原作コミックスは100巻を数え、劇場版も本作で27作となる長期シリーズとなった『名探偵コナン』の現状の魅力を自分なりに短くまとまるならば、「巨悪に立ち向かう“志を同じくする者たち”による群像劇という主軸に、ミステリとラブコメが二重螺旋のように巻き付いている作品」。前作の劇場版『黒鉄の魚影(サブマリン)』は、まさにそんな“現状”を上手くまとめてみせた作品だった。今作でもそういった面を描きつつ、『まじっく快斗』や『YAIBA』のキャラクターたちが登場する「青山剛昌作品ユニバースの接合点」としての面も描かれている。これも年を経るごとに強まっている部分。

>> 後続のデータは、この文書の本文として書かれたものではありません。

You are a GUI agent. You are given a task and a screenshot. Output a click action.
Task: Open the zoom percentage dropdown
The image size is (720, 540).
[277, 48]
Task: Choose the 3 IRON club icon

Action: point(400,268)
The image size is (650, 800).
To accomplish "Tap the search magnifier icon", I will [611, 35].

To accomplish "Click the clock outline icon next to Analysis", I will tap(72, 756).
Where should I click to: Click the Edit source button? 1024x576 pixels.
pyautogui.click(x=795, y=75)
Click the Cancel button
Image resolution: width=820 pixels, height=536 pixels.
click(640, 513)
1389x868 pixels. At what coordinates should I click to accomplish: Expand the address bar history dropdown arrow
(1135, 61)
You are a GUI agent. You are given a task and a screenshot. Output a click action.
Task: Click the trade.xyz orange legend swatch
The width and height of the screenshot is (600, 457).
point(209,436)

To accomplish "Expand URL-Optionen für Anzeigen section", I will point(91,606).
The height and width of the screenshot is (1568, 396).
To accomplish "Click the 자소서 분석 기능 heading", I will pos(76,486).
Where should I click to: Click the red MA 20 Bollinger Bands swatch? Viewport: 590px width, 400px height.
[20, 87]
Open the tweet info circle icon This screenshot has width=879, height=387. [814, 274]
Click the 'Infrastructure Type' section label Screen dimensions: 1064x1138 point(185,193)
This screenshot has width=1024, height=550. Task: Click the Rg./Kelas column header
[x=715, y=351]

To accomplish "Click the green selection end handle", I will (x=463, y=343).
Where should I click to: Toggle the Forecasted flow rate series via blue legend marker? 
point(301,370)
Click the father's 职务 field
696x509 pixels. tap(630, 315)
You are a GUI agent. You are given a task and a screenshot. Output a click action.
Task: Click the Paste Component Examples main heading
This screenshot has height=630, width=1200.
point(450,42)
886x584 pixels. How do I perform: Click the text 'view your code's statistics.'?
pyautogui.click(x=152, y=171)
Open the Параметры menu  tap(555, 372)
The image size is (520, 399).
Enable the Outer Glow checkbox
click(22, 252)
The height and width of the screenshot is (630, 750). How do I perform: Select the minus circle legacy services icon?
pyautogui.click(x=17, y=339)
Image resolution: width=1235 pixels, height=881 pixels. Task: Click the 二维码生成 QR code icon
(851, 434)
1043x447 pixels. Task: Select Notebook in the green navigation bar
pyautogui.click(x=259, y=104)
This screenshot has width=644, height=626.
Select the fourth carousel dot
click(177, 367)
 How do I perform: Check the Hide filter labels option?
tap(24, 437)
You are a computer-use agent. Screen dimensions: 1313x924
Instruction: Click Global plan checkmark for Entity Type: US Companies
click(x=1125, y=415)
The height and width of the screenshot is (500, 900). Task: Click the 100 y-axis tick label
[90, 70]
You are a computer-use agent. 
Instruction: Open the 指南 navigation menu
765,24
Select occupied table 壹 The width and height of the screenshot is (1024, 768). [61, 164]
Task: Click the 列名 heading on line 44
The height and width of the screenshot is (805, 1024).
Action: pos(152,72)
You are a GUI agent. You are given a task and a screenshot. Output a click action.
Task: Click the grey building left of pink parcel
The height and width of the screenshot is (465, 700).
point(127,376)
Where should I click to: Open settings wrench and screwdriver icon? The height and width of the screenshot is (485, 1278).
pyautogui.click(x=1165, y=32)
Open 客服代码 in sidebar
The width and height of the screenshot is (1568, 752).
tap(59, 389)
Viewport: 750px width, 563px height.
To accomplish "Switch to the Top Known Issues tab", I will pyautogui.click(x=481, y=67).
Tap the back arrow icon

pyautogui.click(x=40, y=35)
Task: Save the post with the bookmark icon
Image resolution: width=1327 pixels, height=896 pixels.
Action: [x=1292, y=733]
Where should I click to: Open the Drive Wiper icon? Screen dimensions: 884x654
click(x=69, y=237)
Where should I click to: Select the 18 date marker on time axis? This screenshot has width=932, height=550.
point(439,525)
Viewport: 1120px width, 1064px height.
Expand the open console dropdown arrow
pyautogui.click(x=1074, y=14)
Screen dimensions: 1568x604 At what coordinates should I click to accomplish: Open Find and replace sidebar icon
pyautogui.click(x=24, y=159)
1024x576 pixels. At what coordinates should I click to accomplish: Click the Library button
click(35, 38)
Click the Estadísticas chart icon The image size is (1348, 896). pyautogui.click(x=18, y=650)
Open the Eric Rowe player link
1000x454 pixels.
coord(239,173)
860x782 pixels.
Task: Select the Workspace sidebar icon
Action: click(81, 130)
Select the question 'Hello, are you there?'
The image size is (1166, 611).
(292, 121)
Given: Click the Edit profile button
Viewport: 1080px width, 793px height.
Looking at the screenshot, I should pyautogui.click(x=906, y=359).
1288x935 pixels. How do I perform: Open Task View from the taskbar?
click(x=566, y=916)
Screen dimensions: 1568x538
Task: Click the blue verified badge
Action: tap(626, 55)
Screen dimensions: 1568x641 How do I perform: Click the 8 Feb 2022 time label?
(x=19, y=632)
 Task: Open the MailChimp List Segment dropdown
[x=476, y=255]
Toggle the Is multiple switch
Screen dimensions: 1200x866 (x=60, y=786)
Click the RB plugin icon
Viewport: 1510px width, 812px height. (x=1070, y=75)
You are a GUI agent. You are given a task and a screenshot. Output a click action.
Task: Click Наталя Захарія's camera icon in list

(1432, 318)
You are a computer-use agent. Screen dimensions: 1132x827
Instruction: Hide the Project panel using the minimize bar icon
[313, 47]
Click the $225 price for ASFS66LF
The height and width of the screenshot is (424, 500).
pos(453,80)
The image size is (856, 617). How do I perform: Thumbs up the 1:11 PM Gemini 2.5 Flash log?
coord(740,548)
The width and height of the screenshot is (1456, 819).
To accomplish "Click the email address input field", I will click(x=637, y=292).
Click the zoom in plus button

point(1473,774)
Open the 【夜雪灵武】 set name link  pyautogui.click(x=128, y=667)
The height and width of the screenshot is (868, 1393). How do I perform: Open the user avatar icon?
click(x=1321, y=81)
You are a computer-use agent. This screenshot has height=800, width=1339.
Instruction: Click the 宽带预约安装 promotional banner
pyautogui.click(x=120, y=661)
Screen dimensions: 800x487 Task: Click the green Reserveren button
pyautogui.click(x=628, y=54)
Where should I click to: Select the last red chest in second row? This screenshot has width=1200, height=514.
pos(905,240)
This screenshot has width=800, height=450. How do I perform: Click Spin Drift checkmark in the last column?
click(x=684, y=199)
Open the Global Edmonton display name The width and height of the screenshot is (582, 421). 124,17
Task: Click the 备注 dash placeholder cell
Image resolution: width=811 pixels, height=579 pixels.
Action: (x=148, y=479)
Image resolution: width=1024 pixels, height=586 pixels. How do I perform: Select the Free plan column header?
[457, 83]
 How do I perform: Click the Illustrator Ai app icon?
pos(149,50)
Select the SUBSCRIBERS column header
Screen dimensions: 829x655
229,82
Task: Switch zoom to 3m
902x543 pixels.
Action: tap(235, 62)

そういった作品がクロスオーバーしている面白さを十全に味わうにはかなりの知識量が要求されるが、話の大きな枠組みは、殺人と暗号の謎を解き明かすミステリと函館を舞台にした荒唐無稽なアクションだし、細かなキャラクターの因縁も記号的なリアクションやセリフでだいたい分かるようには作られている。前述した通り群像劇の面白さは『紺青の拳』を凌ぐ出来だと思うし、さらに謎解きパートのビジュアル的な美しさとロマンチックさは劇場版『名探偵コナン』に怪盗キッドが初登場した『世紀末の魔術師』を思い出した。永岡監督による『名探偵コナン』としてはこれがいちばん好き。